A New Chapter for Iowa's Students

Released by: Iowa PIRG Education Fund

College textbook prices have skyrocketed in recent years, threatening the affordability and accessibility of higher education in Iowa. The average full-time undergraduate student is estimated to have spent $1,168 last year on books and supplies at an average cost of $175 per new book. As prices continue to rise, the need for solutions is increasingly urgent.

Textbook sales at just state-owned bookstores in Iowa reached approximately $45.8 million last year and the Iowa Legislative Services Agency placed textbook sales in Iowa at slightly more than $162 million for the past academic year.  

For this report, we multiplied enrollment numbers from a sampling of colleges and universities in the state by the College Board’s estimated budget for what the average full-time undergraduate student spent on textbooks and supplies in the past academic year. According to these estimates, University of Iowa undergraduate students spent an estimated $25.7 million in the past academic year on course materials.

A study by the Government Accountability Office found that textbook prices have increased 82% over the last decade and continue to rise 6% per year, about three times faster than the rate of inflation. The frequent release of new editions gives students little choice but to buy new versions and stops students from selling back their textbooks after use.

Open textbooks, available for free online and also in print at a fraction of the cost of traditional textbooks, have tremendous potential as the solution to high textbook costs and can reduce costs by 80%. Applying this rate to the Iowa Legislative Services Agency estimate for total textbook sales in Iowa last year presents Iowa students with an estimated $129.6 million in savings by transitioning to open textbooks throughout the state. 

Other states have taken the lead in providing more open textbook options to students. Iowa could be a leading state in the textbook affordability movement, but much more needs to be done.

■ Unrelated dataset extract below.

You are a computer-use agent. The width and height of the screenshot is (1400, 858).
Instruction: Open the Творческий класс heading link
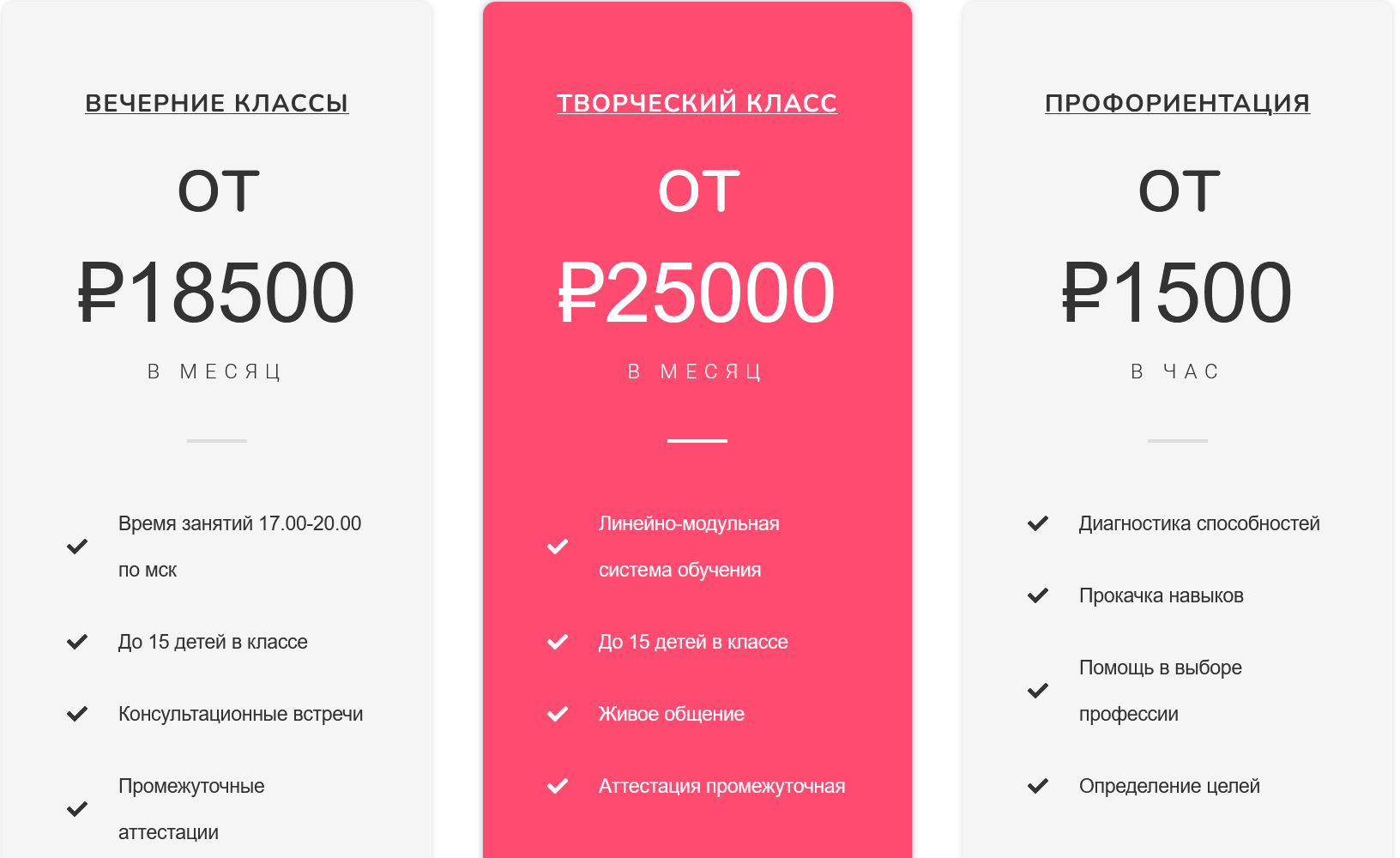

  • Professors at Iowa’s Colleges and Universities can lead the charge on reducing textbook costs. Faculty should seek, consider, and adopt open textbooks and other affordable alternatives whenever possible.
  • State policy makers and University decision makers should invest in the creation of more open textbooks.
  • Publishers should develop new models that can produce high quality books without imposing excessive costs on students.
  • Students should take action against high costs by spreading the word about open textbooks to their faculty, campuses, and community.